▶ [ACTIVITY LIST]:
1. In the essay on motivation, how often and for how long does the writer go to the gym?
2. Extend the essay on motivation, picking up right after its last sentence.

▶ [EXCERPTED TEXT]:

────────────────

Aspiring To Be Motivated
I've once again thought myself into the corner of trying to understand motivation, trying to distinguish what causes me to take action, specifically habitual action, versus aspiration which just makes me wish I were taking certain actions.
What is the motivation that works when I successfully diet versus when I'm trying but failing?
What drives me to the gym for an hour or so four days a week but can't be marshaled to have me sit at a keyboard or with a guitar for just five minutes once a week?
Some of this will have to do with appetite, subconscious wants closely coupled to biological needs, some will be tied to mental states like anxiety and depression and arousal, and I think some will be associated with identity and drives regarding how we need to be seen by ourselves and the world.
I am interested in the negative motivations, particularly the role they play in my relationship with food and my behaviors toward and around other people, but what I'm really looking to harness right now are the positive ones, like the ones keeping me going to the gym or driving me to show up at the clinic early every weekday morning even though I'm completely free to work from home.
I feel confident all motivation is going to be driven by a sense of reward, but I believe obvious reward is only going to be the foundation of habitual action.
Maybe the reward has to also be fully believed to be achievable. With working out, I started confident the initial changes I was hoping to achieve were attainable, and as I collected the rewards of my work in terms of improved health, I was further motivated to continue.

────────────────

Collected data
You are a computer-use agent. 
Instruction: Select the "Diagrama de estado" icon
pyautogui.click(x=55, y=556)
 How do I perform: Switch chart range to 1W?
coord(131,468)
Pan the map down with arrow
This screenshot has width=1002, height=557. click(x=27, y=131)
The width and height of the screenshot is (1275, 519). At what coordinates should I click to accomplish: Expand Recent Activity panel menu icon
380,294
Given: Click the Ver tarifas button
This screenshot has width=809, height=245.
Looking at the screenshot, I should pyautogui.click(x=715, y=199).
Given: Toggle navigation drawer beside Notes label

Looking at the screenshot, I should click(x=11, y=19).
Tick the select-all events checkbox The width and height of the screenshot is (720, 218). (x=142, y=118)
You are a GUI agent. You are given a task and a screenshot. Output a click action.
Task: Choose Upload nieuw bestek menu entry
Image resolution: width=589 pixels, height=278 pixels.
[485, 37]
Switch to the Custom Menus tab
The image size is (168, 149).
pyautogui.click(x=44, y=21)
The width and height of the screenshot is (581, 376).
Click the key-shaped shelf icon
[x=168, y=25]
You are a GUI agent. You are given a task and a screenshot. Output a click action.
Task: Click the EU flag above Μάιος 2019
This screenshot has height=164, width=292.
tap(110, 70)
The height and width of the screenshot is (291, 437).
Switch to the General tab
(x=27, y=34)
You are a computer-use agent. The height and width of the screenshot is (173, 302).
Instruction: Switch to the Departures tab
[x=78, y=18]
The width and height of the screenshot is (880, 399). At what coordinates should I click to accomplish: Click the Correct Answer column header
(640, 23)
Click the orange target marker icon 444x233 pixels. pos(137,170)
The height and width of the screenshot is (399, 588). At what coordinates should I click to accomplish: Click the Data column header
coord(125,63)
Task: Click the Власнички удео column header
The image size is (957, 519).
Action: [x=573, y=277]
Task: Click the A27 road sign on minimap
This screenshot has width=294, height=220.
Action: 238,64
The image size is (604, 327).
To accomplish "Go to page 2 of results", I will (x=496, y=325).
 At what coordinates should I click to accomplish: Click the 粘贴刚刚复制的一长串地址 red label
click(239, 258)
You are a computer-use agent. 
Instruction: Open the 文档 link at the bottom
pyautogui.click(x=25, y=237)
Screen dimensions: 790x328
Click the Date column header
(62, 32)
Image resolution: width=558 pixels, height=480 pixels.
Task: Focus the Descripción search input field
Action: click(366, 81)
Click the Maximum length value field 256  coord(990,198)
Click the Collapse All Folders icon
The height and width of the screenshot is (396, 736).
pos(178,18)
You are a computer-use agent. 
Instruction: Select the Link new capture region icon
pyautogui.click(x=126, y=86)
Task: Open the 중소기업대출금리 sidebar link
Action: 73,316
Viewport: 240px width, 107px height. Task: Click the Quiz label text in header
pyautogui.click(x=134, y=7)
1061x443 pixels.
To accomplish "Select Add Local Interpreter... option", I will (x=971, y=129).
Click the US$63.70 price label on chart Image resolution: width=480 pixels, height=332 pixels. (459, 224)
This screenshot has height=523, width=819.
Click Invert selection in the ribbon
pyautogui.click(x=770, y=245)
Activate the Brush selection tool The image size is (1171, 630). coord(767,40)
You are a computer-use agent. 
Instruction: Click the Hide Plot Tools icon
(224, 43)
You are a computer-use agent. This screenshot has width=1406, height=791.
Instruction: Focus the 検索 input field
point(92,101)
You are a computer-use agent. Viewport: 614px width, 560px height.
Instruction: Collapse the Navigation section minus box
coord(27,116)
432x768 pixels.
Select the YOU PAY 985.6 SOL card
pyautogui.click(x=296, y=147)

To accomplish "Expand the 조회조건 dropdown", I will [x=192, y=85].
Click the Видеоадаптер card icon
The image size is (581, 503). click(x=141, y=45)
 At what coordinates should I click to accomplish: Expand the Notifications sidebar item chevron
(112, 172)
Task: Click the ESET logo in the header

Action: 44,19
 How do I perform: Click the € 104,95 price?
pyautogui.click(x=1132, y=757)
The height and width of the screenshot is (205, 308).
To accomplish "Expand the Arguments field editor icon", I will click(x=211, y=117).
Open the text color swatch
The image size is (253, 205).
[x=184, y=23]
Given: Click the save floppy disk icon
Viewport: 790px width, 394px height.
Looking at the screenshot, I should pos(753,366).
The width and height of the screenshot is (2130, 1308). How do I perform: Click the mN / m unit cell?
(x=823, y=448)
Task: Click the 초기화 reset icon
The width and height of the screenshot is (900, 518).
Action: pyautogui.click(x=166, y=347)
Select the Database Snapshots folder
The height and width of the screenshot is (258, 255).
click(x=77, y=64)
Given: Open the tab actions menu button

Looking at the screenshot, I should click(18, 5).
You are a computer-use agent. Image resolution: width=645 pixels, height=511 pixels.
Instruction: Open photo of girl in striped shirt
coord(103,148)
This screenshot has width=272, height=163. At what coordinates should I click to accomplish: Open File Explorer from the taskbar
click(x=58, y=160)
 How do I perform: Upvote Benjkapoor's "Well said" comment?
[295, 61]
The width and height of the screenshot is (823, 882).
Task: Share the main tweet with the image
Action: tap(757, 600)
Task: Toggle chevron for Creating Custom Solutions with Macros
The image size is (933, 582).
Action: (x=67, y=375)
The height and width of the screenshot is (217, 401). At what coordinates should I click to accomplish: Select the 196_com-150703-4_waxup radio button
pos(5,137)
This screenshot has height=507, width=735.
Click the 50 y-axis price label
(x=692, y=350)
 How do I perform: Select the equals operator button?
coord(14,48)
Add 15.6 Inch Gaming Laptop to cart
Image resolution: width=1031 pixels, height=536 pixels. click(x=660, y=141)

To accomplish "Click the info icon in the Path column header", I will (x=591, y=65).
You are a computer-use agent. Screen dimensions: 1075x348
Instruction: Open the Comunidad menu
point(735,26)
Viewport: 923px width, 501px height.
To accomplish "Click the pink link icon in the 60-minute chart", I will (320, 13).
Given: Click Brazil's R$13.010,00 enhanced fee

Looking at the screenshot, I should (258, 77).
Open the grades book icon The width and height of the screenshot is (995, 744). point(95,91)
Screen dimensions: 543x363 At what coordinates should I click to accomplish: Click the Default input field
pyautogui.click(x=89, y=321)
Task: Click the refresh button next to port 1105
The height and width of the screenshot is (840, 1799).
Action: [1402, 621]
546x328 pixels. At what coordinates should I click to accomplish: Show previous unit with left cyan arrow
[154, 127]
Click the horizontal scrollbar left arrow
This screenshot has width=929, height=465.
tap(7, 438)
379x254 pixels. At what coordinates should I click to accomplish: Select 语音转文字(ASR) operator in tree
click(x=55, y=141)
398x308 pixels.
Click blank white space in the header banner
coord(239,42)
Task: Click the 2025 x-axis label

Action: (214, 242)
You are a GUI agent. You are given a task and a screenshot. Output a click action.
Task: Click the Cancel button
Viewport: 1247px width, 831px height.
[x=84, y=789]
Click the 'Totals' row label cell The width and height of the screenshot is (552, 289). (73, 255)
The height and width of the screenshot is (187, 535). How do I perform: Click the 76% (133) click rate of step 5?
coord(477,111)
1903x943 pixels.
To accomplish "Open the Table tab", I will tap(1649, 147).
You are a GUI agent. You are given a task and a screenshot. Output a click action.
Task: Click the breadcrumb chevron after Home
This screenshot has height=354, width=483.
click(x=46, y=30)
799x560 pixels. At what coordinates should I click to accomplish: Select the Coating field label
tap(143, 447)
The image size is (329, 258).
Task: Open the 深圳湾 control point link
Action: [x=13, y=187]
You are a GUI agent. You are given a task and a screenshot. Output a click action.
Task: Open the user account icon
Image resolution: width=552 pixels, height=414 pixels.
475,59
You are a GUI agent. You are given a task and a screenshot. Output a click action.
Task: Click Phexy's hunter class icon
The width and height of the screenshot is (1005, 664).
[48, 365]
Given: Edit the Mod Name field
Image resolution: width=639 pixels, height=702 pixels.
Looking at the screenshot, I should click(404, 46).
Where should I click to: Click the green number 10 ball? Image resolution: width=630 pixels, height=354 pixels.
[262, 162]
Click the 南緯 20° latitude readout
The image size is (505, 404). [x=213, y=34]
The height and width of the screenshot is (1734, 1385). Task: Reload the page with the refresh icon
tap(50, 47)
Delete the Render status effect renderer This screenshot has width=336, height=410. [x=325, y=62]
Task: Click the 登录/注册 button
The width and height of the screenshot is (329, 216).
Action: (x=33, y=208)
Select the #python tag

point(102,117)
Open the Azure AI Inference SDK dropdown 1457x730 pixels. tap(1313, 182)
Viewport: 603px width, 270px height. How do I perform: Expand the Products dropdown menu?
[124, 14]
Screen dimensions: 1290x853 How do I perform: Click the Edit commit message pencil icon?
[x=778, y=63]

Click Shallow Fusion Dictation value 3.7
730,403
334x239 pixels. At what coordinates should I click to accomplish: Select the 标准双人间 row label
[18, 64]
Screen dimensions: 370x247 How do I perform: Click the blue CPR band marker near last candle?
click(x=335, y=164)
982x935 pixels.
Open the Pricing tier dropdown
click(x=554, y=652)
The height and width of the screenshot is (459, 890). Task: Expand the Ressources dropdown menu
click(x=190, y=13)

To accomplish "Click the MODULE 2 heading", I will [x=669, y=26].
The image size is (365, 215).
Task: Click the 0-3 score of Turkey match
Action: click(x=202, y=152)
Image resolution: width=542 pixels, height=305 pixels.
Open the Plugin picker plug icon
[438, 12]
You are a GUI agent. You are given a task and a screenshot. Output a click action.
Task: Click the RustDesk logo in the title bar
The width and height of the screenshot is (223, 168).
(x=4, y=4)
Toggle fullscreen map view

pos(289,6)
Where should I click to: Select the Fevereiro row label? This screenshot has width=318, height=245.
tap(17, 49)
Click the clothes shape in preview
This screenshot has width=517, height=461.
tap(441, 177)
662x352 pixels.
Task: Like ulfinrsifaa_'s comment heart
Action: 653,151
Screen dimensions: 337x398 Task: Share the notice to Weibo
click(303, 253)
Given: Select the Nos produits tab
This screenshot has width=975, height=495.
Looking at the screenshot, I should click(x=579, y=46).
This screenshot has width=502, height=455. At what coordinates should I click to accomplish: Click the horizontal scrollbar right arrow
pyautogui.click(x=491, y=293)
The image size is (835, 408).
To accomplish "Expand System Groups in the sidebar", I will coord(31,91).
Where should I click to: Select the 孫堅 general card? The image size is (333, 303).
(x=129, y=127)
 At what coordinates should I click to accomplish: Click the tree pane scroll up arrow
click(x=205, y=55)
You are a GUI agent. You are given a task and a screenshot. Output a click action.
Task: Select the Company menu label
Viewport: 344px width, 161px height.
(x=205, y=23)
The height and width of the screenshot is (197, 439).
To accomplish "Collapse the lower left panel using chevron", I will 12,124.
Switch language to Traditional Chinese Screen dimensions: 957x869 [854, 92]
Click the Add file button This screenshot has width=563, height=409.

────────────────

▶ [RESPONSES]:
1. For an hour or so, four days a week.

2.
In opposition is my experience with writing. I have had periods where I took it more seriously and brought more energy and discipline to the activity, but I've seldom had a strong sense that what I was trying to do, writing a story or poem or novel, was achievable. Rather, more often than not my efforts to sit down and write have failed to one degree or another.
Almost all of the exceptions in this realm are straight out of Dead Poets Society: when my goal was not to write but to woo, and writing was just a means to that end, I could bring all kinds of focus and discipline to the effort, which circles right back around to the point that while I have aspired to write since I was very young, actually being motivated to write requires a secondary set of conditions.
Knowing I need that secondary push to change aspiration into action, I can take a more considered look at my life and see if there's a way to repurpose an old motivation or create a new one which will be both consistent and additive enough to make me sit down regularly at this keyboard.